A horror anthology show in a similar vein to Tales from the Darkside, it shared the same producer (Richard P. Rubenstein), and in some ways succeeded the show (which had ended the same year in which Monsters began). It differed in some respects nonetheless. While Tales sometimes dabbled in stories of science fiction and fantasy, this series was more strictly horror. As the name implies, each episode of Monsters (with very few exceptions) featured a different monster, from the animatronic puppet of a fictional children's television program to mutated, weapon-wielding lab rats.
Similar to Tales, however, the stories in Monsters were rarely very straightforward action plots and often contained some ironic twist in which a character's conceit or greed would do him in, often with gruesome results. Adding to this was a sense of comedy often lost on horror productions, which might in some instances lighten the audience's mood (often deceptively) but in many cases added to the overall eeriness of the production.

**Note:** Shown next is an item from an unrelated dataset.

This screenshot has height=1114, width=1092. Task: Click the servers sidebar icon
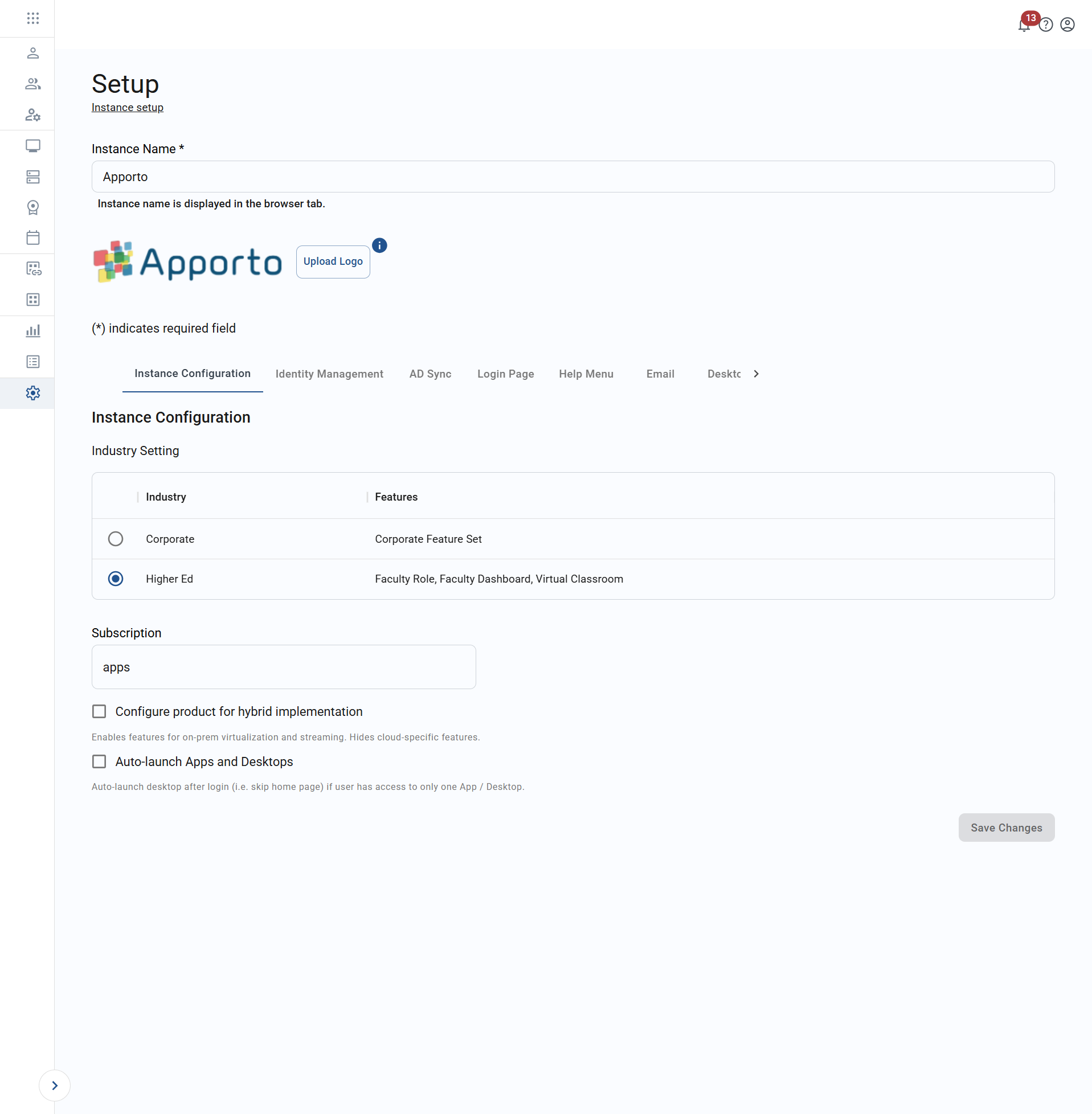pyautogui.click(x=32, y=177)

The introduction of the show is a perverse take on a sitcom intro, which begins with an aerial view of a neighborhood drawing closer to what seems to be merely a typical suburban home. The camera enters this seemingly innocuous setting as the family inside is discussing what to watch on television. They are revealed to be hideous humanoid creatures with an abnormal number of eyes and elongated, deformed faces who snack on candied insects, yet they are all dressed in very human clothing and live with typical affluent suburban surroundings. The mother eyes what is on the television, "It's Monsters, our favorite show!" to which the daughter remarks, "Shh, it's starting...." The camera zooms in on the face of the father, whose sinister, dark laugh ends the segment. The show was also known to have had celebrity guests before they became famous, including Lili Taylor and Steve Buscemi.
Has a Youtube Channel with nearly all the episodes uploaded.
- An Aesop: A few stories contain these.
- The End of the World as We Know It: Waiting Game starts off with this when a nuclear bomb goes off And somehow creates vampires.
- Everything's Deader with Zombies: One episode set in The Vietnam War had zombie-infested Vietcong tunnels.
- Fallen Angel: One episode features a Fallen Angel who calls himself "Obeya" and looks more like a conventional demon than an angel after falling into Hell.
Obeya (disguised as the janitor): I had a pretty bad fall. Maybe you've read about it...in The Bible? That's what they call it. A Fall. I'd say I was pushed!
- Fate Worse Than Death: One story involved an old man visiting his archaeologist daughter who shows him the a ritual ground of a old snake god. An Indian shaman tempts the man into killing his daughter as a sacrifice to the god to regain his youth. But he fails to mention till the last moment, that the man now "lives like the god lives" which said god is a statue. The man promptly starts slowing down as a result till he can hardly move at all.
- Jeopardy Intelligence Test: The hero in the adaptation of Stephen King's "The Moving Finger" does this with a generic quiz show.
- Laser-Guided Karma: A lot of the stories usually involve greedy people who usually get whats coming to them.
- One Word Title
- Sympathetic Magic: In the adformention episode abobe, the rather slimy Corrupt Corporate Executive Villain Protagonist uses of voodoo magic to get a leg up on his business rivals.